Justin mendengus pelan lalu mengalihkan tatapannya ke depan. Dalam hati ia mengumpat. Mimpi apa semalam hingga ia bisa bertemu dengan perempuan seaneh ini? Justin memilih untuk berpura-pura tidak melihat ke arah Karina, tetapi bayangan wanita itu terpantul di pintu elevator. Wanita itu cukup tinggi dengan tubuh proporsional, kulit mulus putih susu, dan rambut hitam panjang nyaris menyentuh pinggang. Wajahnya mungil dengan hidung mancung, mata bulat, dan bibir penuh. Dia menarik, tetapi menurut Justin mungkin sedikit terganggu mentalnya. Sepatu hak tingginya membuat kaki Karina yang jenjang terlihat indah di balik balutan rok pendeknya. Karina masih mengenakan jaket Justin karena pakaian atasannya yang terkoyak.
Diam-diam Justin teringat bagaimana semalam tangannya berdiam di antara hangatnya dada Karina. Justin menelan ludah mengingatnya. Entah kenapa ia bisa melakukan itu. Awalnya Justin hanya ingin memeriksa apakah wanita yang di sebelahnya itu benar-benar manusia atau bukan dengan merasakan detak jantungnya, tetapi nyaman, lembut, dan hangatnya membuat tangan Justin tetap di sana sampai pagi. Ia tidak ingat jelas, tetapi mungkin saja tangannya telah melakukan sesuatu yang lain selain diam di antara gundukan lembut itu.
Tiba-tiba pintu lift berdenting dan bergeser terbuka. Justin menghela nafas lega karena pandangan Karina teralihkan ke dalam penthose miliknya. Mata bulat wanita itu berbinar-binar melihat semua kemewahan yang ada di dalamnya.
“Masuk,” ujar Justin dingin.
Ia tidak ingin punya urusan apa pun dengan wanita asing ini, jadi ia akan bersikap sedingin mungkin dan menjaga jarak. Justin berpikir akan memberikan wanita ini sejumlah uang tutup mulut atau sesuatu seperti itu agar karir Justin tidak hancur.
Begitu melangkahkan kaki masuk, handphone Justin berdering.

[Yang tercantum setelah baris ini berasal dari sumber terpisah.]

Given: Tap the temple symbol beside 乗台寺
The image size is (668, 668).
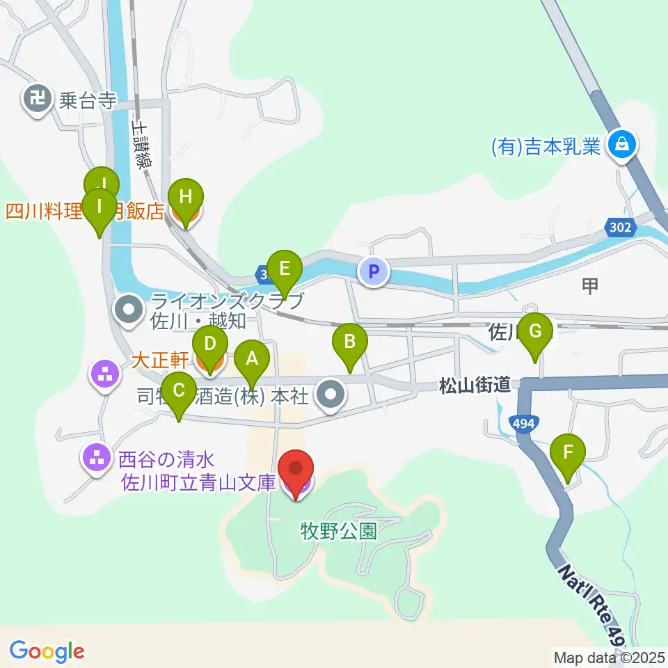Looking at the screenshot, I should [x=36, y=100].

Ia tahu siapa yang menelepon. Justin mengambil handphone-nya dari saku dan melihat nama Norman Williams tertera di layar. Norman adalah manager sekaligus tangan kanan kepercayaan Justin.
“Yap, Norman…” ujar Justin begitu menekan tombol hijau.
“Justin, lo di mana? Ini kacau! Lo ngapain semalem?” tanya Norman.
“Gue juga nggak tahu, Norman. Semuanya kacau. Elo ke apartemen baru gue deh. Jangan pake mobil elo yang biasa,” ujar Justin.
“Oke, sepuluh menit lagi gue nyampe. Jangan pergi kemana-mana. Oh ya, cewek yang ada di foto itu ada di mana?” tanya Norman.
“Dia ada sama gue, tenang aja,” jawab Justin.
“Oke kalian tunggu. Jangan kemana-mana. Jangan buka pintu kalau bukan gue,” ujar Norman.
Justin mengiyakan lalu memutus sambungan telepon. Jarak penthouse baru Justin dengan rumah Norman sangat dekat. Dengan mobil, Norman akan segera sampai. Justin tidak bisa berpikir jernih sekarang, ia membutuhkan bantuan Norman.
Justin kemudian melihat ke arah Karina yang masih berdiri, melihat-lihat penthouse milik Justin.
“Duduk aja,” ujar Justin pada Karina sambil menunjuk sofa besar empuk berwarna hitam legam yang ada di hadapan mereka.
“Oke, oppa,” jawab Karina.
“Bisa nggak panggil aku Justin aja?” tanya Justin. Panggilan oppa terlalu berlebihan untuk Justin.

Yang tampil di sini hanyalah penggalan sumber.